3.5 The Corporation’s obligations under this Agreement are absolute and unconditional, and not subject to any set-off, counterclaim, recoupment, defense or other right the Corporation may have against the Executive, except as otherwise specifically provided herein or in the Release.

3.6 The Corporation intends that the Executive not be required to incur any expenses associated with the enforcement of the Executive’s rights under this Agreement by litigation or other legal action because the cost and expense thereof would substantially detract from the benefits intended to be extended to the Executive hereunder. Accordingly, if it should appear to the Executive that the Corporation has failed to comply with any of its obligations under this Agreement or in the event that the Corporation or any other Person takes any action to declare the Agreement void or unenforceable, or institutes any litigation designed to deny, or to recover from, the Executive the benefits intended to be provided to the executive hereunder, the Corporation irrevocably authorizes the Executive from time to time to retain counsel of the Executive’s choice, at the expense of the Corporation, to represent the Executive in connection with the litigation or defense of any litigation or other legal action, whether by or against the Corporation or any director, officer, stockholder or other Affiliate or Associate, in any jurisdiction. The Corporation shall make any payment required hereby within thirty (30) days after delivery of notice from the Executive requesting payment and providing such evidence of the incurrence of those fees and expenses as the Corporation may reasonably request.
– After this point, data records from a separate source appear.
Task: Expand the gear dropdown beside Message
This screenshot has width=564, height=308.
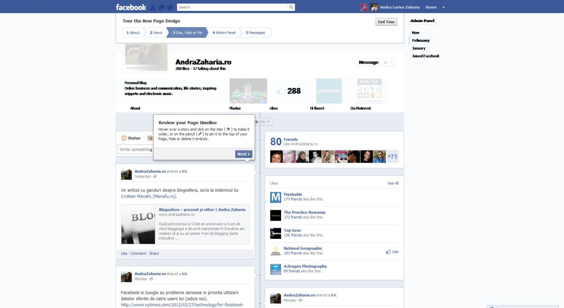Action: (388, 63)
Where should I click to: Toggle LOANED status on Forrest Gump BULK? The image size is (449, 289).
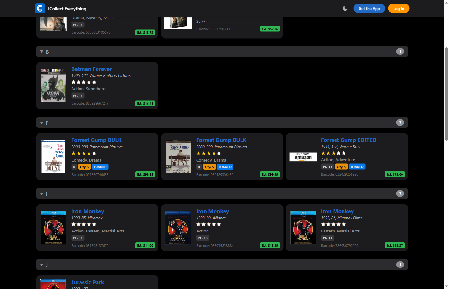100,167

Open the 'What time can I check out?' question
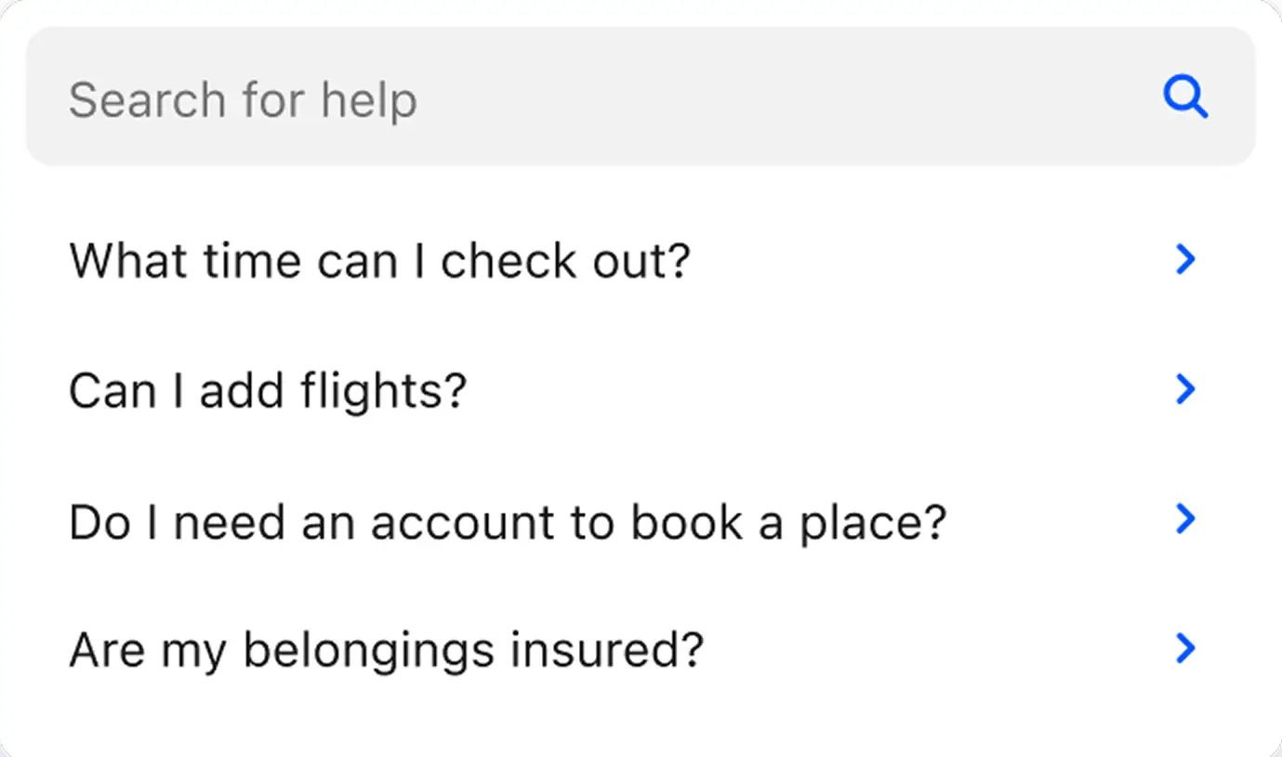(x=641, y=261)
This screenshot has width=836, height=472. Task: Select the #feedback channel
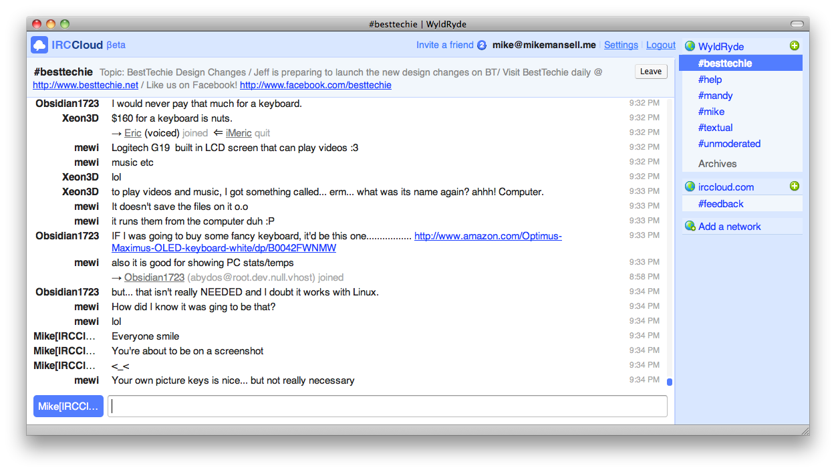[x=720, y=204]
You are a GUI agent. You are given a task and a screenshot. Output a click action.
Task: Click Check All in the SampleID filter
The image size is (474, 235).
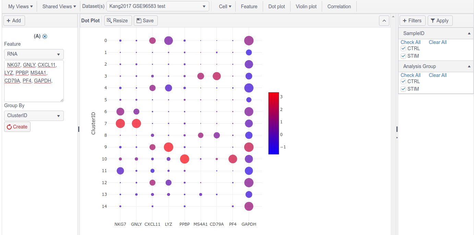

3.7 Without limiting the rights of the Executive at law or in equity, if the Corporation fails to make any payment required to be under this Agreement on a timely basis, the Corporation shall pay interest on the amount thereof at an annualized rate of interest equal to the then-applicable Prime Rate or, if lesser, the highest rate allowed by applicable usury laws.

ARTICLE IV
 
RESTRICTIVE COVENANTS

4.1 In consideration of the execution and delivery of this Agreement by the Corporation, the Executive agrees to abide by the restrictive covenants set forth in Exhibit B hereto (collectively, the “Restrictive Covenants”), which are incorporated by reference as though fully rewritten here.

4.2 The severance payments and benefits provided under Article III of this Agreement shall be subject to, and conditioned upon, the Executive’s compliance with the Restrictive Covenants unless the Restrictive Covenants have expired as provided in paragraph 1 thereof.

ARTICLE V
 
SUCCESSOR TO CORPORATION

5.1 This Agreement shall bind any successor of the Corporation, its assets or its businesses (whether direct or indirect, by purchase, merger, consolidation or otherwise) in the same manner and to the same extent that Hawk would be obligated under this Agreement if no succession had taken place.

5.2 In the case of any transaction in which a successor would not by the foregoing provision or by operation of law be bound by this Agreement, the Corporation shall require such successor expressly and unconditionally to assume and agree to perform Hawk’s obligations under this Agreement, in the same manner and to the same extent that Hawk would be required to perform if no such succession had taken place. The term “Corporation,” as used in this Agreement, shall mean the Corporation as hereinbefore defined and any such successor assignee to its business or assets which by reason hereof becomes bound by this Agreement.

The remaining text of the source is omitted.